- **Assigned task**
Search through the entries for the word "dimensions" and copy every line that has it.

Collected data
-----

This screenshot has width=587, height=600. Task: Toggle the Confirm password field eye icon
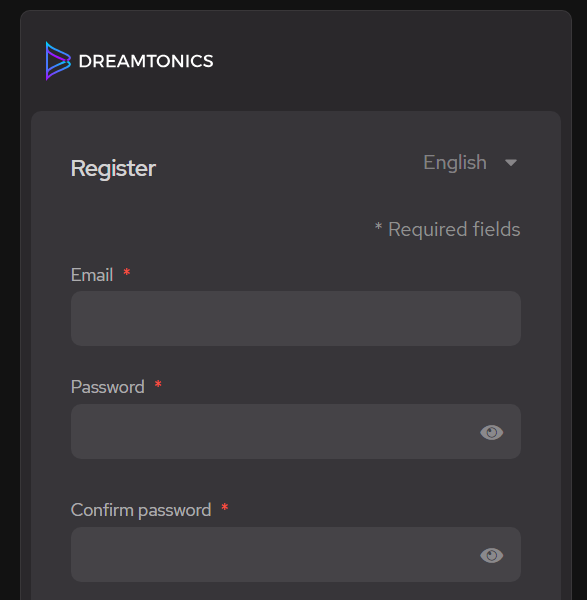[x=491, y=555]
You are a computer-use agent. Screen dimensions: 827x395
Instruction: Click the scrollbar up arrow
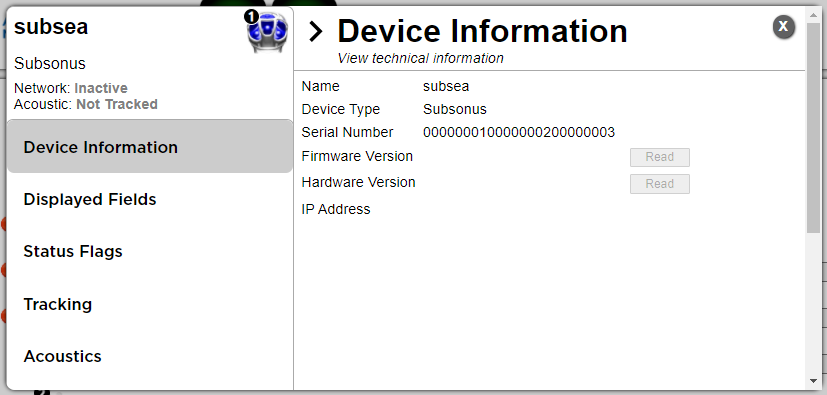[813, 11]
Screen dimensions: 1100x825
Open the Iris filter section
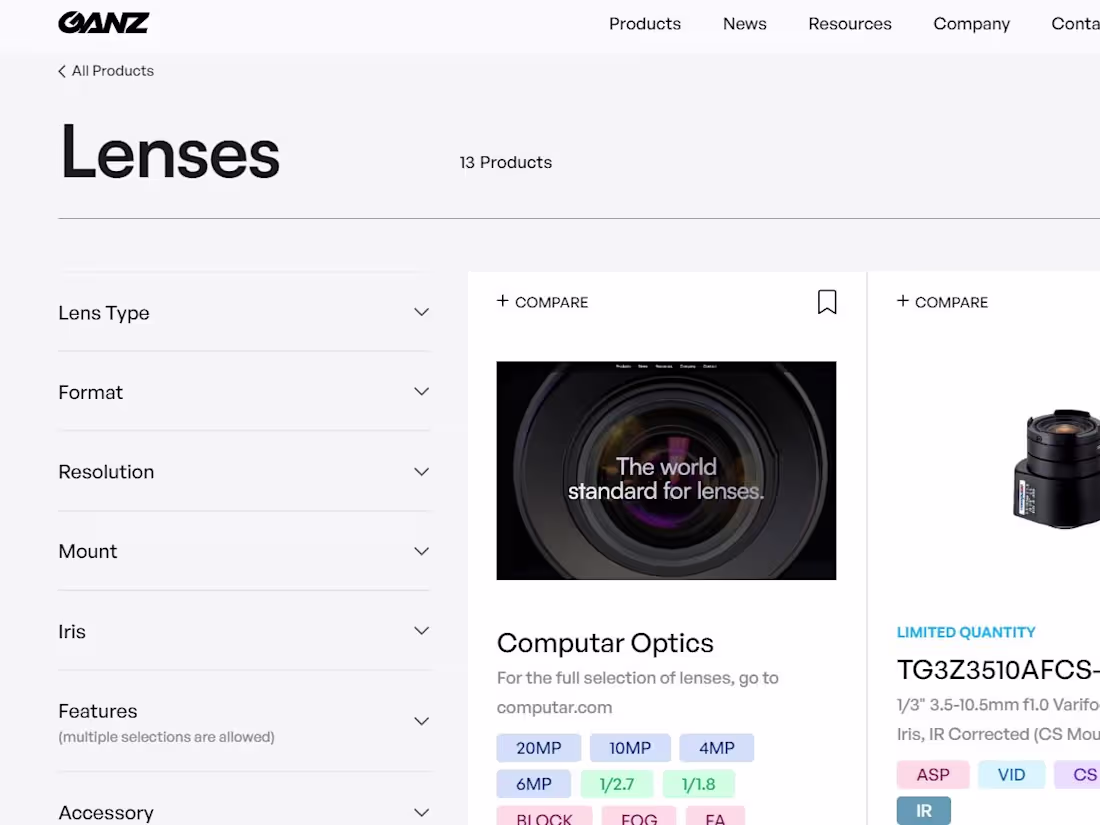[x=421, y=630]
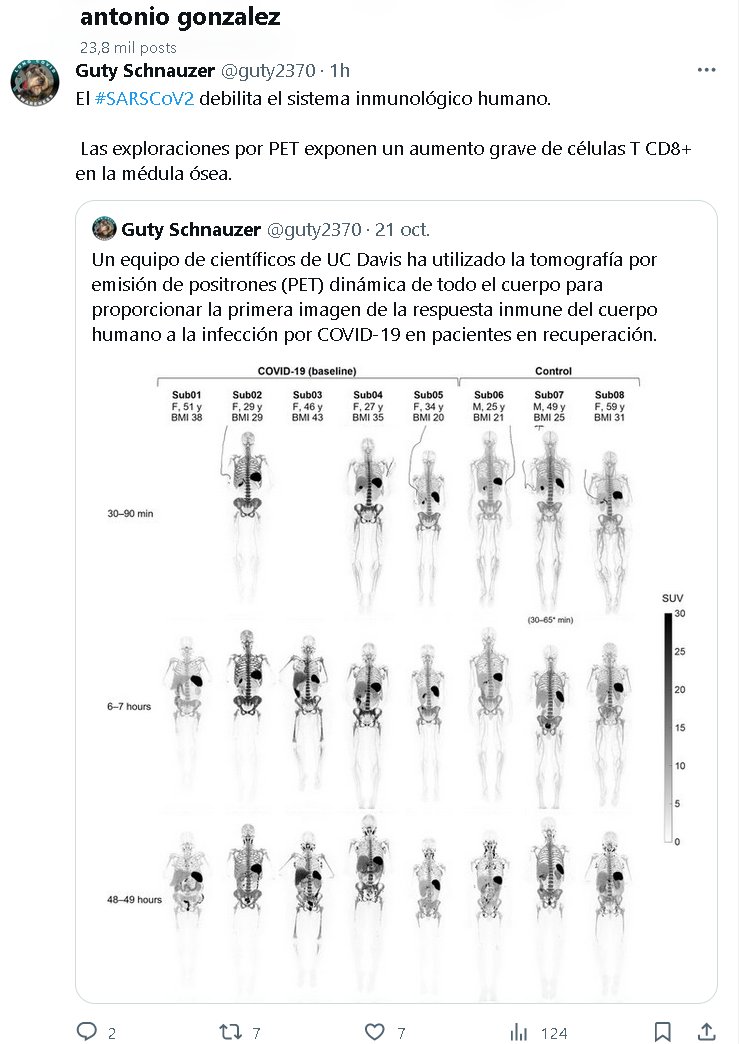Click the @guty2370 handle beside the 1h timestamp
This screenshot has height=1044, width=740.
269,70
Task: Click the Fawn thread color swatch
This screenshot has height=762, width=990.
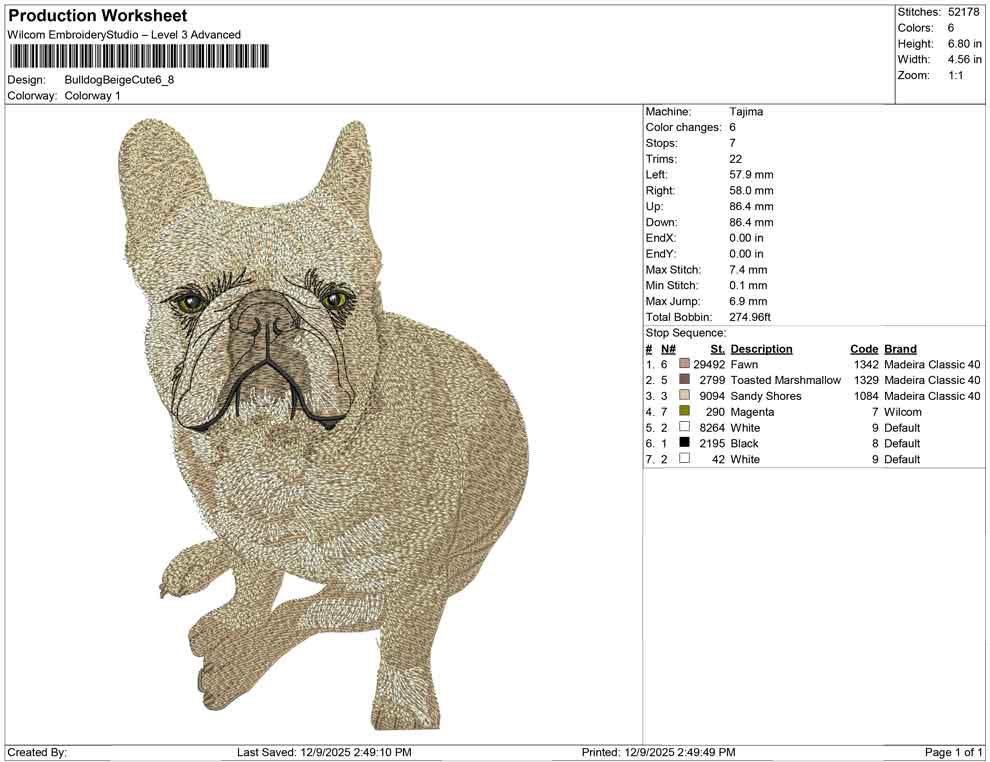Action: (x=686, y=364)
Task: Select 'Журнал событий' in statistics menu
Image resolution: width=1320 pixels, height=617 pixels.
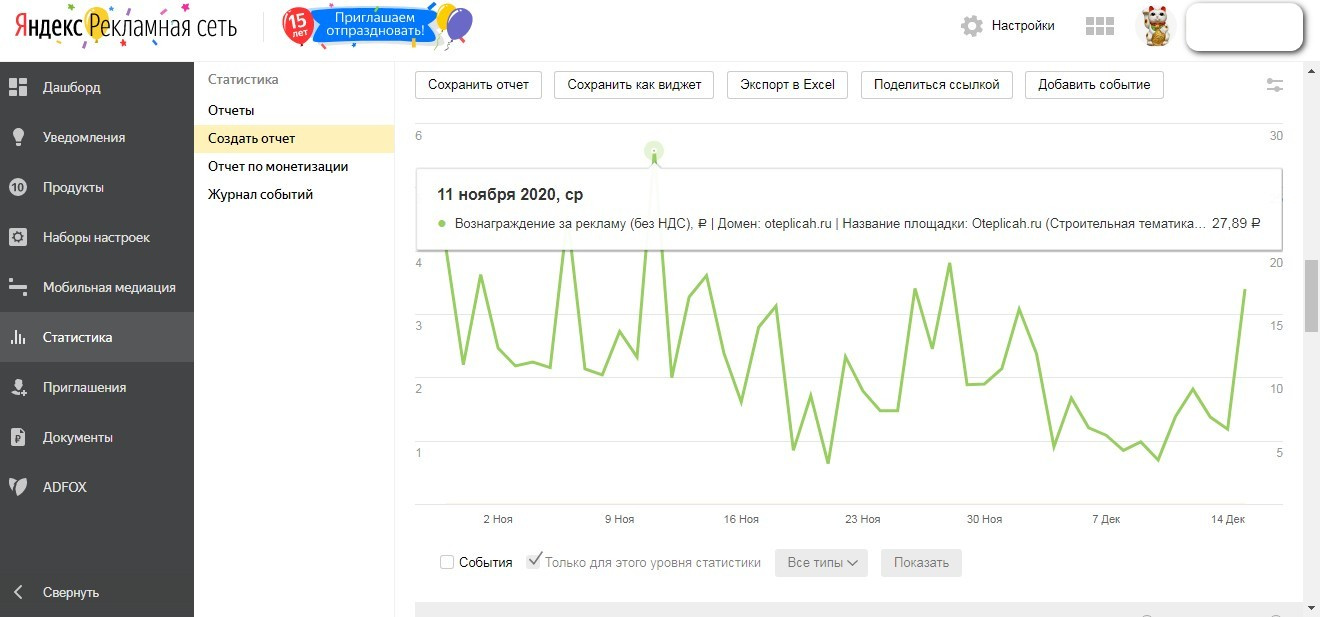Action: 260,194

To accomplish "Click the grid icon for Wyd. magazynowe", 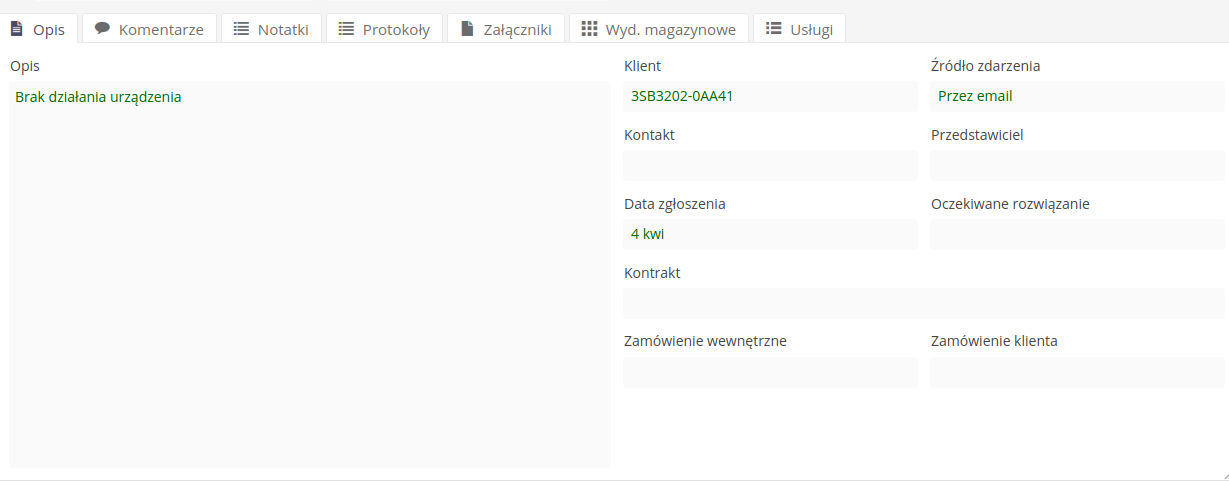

-----

- **Output below**
You are a computer-use agent. Screen dimensions: 827x395
Screen dimensions: 1100x825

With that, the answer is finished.